# Loopback ping ?



## reezin14 (Oct 16, 2007)

I was wondering what can a loopback ping(127.0.0.1) be use for.I've read that this can be used even if a nic card isn't installed,so what's the point of this command ? I thought it could be use to tell you if your nic is working correctly or not.TIA


----------



## Courtneyc (Dec 7, 2003)

The loopback ping does not test your network card; it tests the TCP/IP protocol.

Courtney


----------



## reezin14 (Oct 16, 2007)

Could you explain more please.


----------



## Courtneyc (Dec 7, 2003)

In order to access the Internet, you need three things: a client, an interface, and a protocol. 

The client is called "Client for Microsoft Networks." This is the default.

The interface is the network card, whether it be a network interface card, a wireless radio, an IEEE 1394 (FireWire) port, or a USB port with an adapter.

The protocol is a set of rules that everyone who wants to communicate with each other, must follow. The agreed upon protocol for the Internet is a suite of protocols commonly called Transmission Control Protocol / Internet Protocol (TCP/IP). Although some people believe that there are only two protocols involved, there are actually quite a few. There are week-long classes on the subject. (I know, I am an instructor.)

The loopback address 127.0.0.1 is identified by Windows (or whatever operating system you use) as a loopback address. In fact 127 anything is a loopback address. If you were to ping 127.34.2.87, it would still come back as a loopback.
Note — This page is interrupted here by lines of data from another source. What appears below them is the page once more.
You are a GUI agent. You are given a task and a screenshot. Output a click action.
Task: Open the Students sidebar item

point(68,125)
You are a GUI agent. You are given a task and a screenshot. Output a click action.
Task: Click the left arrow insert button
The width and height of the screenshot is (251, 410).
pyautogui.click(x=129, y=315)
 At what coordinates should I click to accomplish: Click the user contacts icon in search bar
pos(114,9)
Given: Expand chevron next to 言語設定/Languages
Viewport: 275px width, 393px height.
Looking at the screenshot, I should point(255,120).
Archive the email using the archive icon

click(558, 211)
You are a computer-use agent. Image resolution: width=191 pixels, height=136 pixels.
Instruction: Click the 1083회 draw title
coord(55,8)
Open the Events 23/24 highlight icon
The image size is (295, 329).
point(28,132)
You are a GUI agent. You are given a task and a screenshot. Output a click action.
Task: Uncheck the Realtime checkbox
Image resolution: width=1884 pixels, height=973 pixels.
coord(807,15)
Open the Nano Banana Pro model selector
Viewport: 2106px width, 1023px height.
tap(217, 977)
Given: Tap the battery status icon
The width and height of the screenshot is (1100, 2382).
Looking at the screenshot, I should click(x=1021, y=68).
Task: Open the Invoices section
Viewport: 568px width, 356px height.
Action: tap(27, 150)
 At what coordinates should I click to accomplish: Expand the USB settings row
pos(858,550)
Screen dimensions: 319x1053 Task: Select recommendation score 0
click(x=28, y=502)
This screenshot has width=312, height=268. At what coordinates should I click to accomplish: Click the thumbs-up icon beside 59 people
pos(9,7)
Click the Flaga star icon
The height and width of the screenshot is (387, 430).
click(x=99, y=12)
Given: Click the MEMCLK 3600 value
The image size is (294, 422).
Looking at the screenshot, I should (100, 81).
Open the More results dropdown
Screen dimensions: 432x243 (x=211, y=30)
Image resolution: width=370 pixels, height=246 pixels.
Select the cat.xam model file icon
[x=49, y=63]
If you were to study the TCP/IP protocol, you would eventually encounter the OSI model, which consists of layers. To send packets to the Internet, you go down the layers to layer 1 before it gets out onto the wire.

The network card operates at layers 1 and 2. To test TCP/IP, you only have to go down to layer 3. Pinging the loopback address goes down to layer 2, but it doesn't actually send anything out.

If you wanted to test the network card, you would ping the actual address of the network card, then the default gateway. This would tell you that your network card is working and that you are able to route traffic.

You can see all this by going to a command prompt and typing "route print." If you have just one network card, you will still see two interfaces. One will be your IP address; the other will be the loopback address.

Courtney


----------